Toplumsal her gelişmeyi/dinamiği bir komploya ve tek bir kişinin icraatlarına bağlayan bu (aynı zamanda antisemit) grup, belli ki Kavala’ya takmıştı. Çünkü Kavala’nın Soros ile ilişkisi vardı. (Zamanında Erdoğan’ın da ilişkisinin olması önemli değildi çünkü AKP tarzı siyasal İslam’ın, kınadığı her şeyi yapmaya hakkı vardı, iktidar için her şey mübahtı, bunun suç olup olmaması da önemli değildi, nihayetinde Soros bir Yahudi idi) Toplumsal bir hak talebi olan ve kendiliğinden oluşan Gezi direnişine masa sandalye göndererek yardım etmişti, bu da suçtu, çünkü bu zihniyet, toplumsal hareketleri nedenleri ve sonuçları ile değil, (Bakınız 'Payitaht Abdülhamit' dizisi) bir ya da birkaç kişinin komplosu ile değerlendirme yanlısıydı, içinde bulundukları siyasi mantık (her şeyi komplo teorisi ile açıklayan faşizan bir sağ zihniyet) dünyayı böyle anlar ve böyle açıklardı. Yetmiyordu, Kavala’nın Siyasal Kürt hareketi ile diyalogu vardı (yine bu zihniyete göre Kürt meselesi de toplumsal bir vaka değil, Batı’nın yarattığı bir sorundu), yine yetmiyordu Kavala Ermeni meselesinde de normalleşme/yüzleşme yanlısı bir çizgiyi savunuyor ve bu kapsamda sergiler kültür sanat faaliyetleri yürütüyordu, ki bu da bu zihniyete göre Diaspora’nın adamı olmak demekti. Bu zihniyet, bu mantık, niyeyse 1930’ların Almanyası'na bakmıyor, aynadaki suretini görmezden geliyordu.
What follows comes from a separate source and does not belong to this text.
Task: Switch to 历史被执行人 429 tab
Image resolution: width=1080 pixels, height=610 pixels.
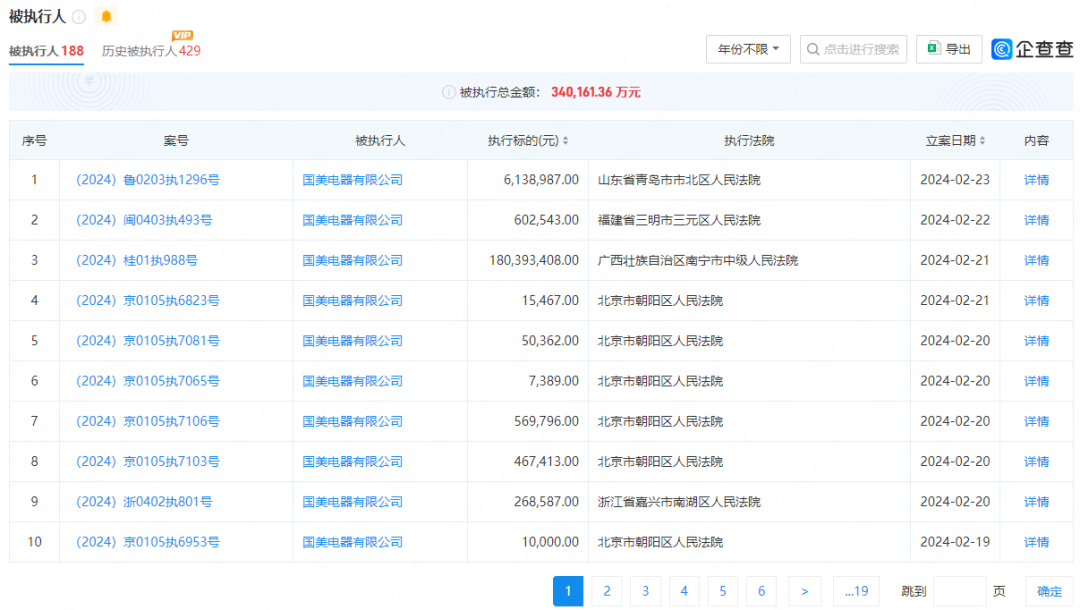Action: click(x=151, y=50)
Öyle anlaşılıyor ki, Kavala’nın tekrar tutuklanması Erdoğan’ın birlikte hareket ettiği bu kliğin hamlesinin sonucuydu. Bunlar tahmin tabii, daha doğrusu, olup bitenlere baktığımızda çıkan bariz bir sonuç.
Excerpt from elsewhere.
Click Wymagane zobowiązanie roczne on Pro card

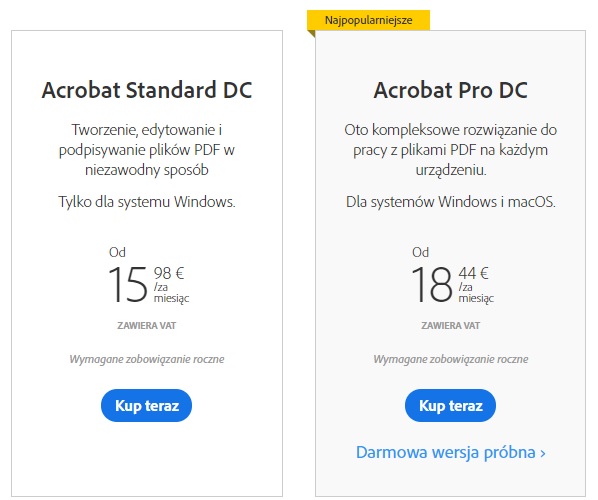pyautogui.click(x=451, y=359)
Dink Cinayeti Davası’nda ise ilginç bir tanıklık vardı celsenin son oturumu olan 20 Şubat Perşembe günü. Cinayetin işlendiği dönemde İstanbul Jandarma Komutanlığı görevlisi olan Serkan Özel tanık olarak dinlendi. Özel o dönemde İstanbul Jandarma İstihbarat'ta aşırı sağ faaliyetlere baktıklarını söyledi. Genel olarak sorulara "hatırlamıyorum" diye yanıt verdi. Ancak Dink Ailesi avukatlarından Hakan Bakırcıoğlu’nun bir sorusu vardı ki, verdiği yanıt ilginçti. Bakırcıoğlu, madem ki Özel’in içinde bulunduğu ekip aşırı sağ faaliyetlere bakıyor, Hrant Dink’in yargılandığı dönemde mahkeme önlerinde gerçekleştirilen ve Dink’i hedef haline getiren ırkçı eylemleri izleyip izlemediklerini sordu. Özel’in yanıtı ilginçti. Aşırı Sağ Faaliyetler olarak ('ASAF' diye kısaltılıyor) sadece dini tarikatlara ve misyonerlik faaliyetlerine baktıklarını söyledi.

Devletin dehlizlerinde, tahmin ettiğimiz, ancak bu kez resmi olarak öğrendiğimiz bir manzara ile karşılaşıyorduk. Devlet Hıristiyanlık adına ya da Hıristiyanlığı tanıtma adına yürütülen her tür çabayı "misyonerlik" olarak görüyordu, bunu zaten biliyorduk ancak bunu bir de "aşırı sağ faaliyet" içine sokmuştu.

İster istemez Malatya’da gerçekleştirilen Zirve Yayınevi Katliamı’nı hatırladım. O katliamdan sonra da ortaya çıkmıştı ki devlet, elindeki her türlü bilgiye rağmen, katliamı gerçekleştiren failleri değil, bir yayınevi çalışması yürüten maktulleri takip etmişti, istihbari anlamda. Ve yine Hrant Dink’in, sağlığında, devletin "Ermenicilik" dosyası altında takip edildiğini hatırladım. Dava sürecinde ortaya çıkan, Dink’in öldürüleceğine dair, cinayetten 11 ay önce elde edilen istihbarat bilgisi üzerine ne yapıldığı sorusu ise elbette yanıtsız kaldı. Çünkü devlet bu bilgiyi elde ettikten sonra hiçbir şey yapmamıştı.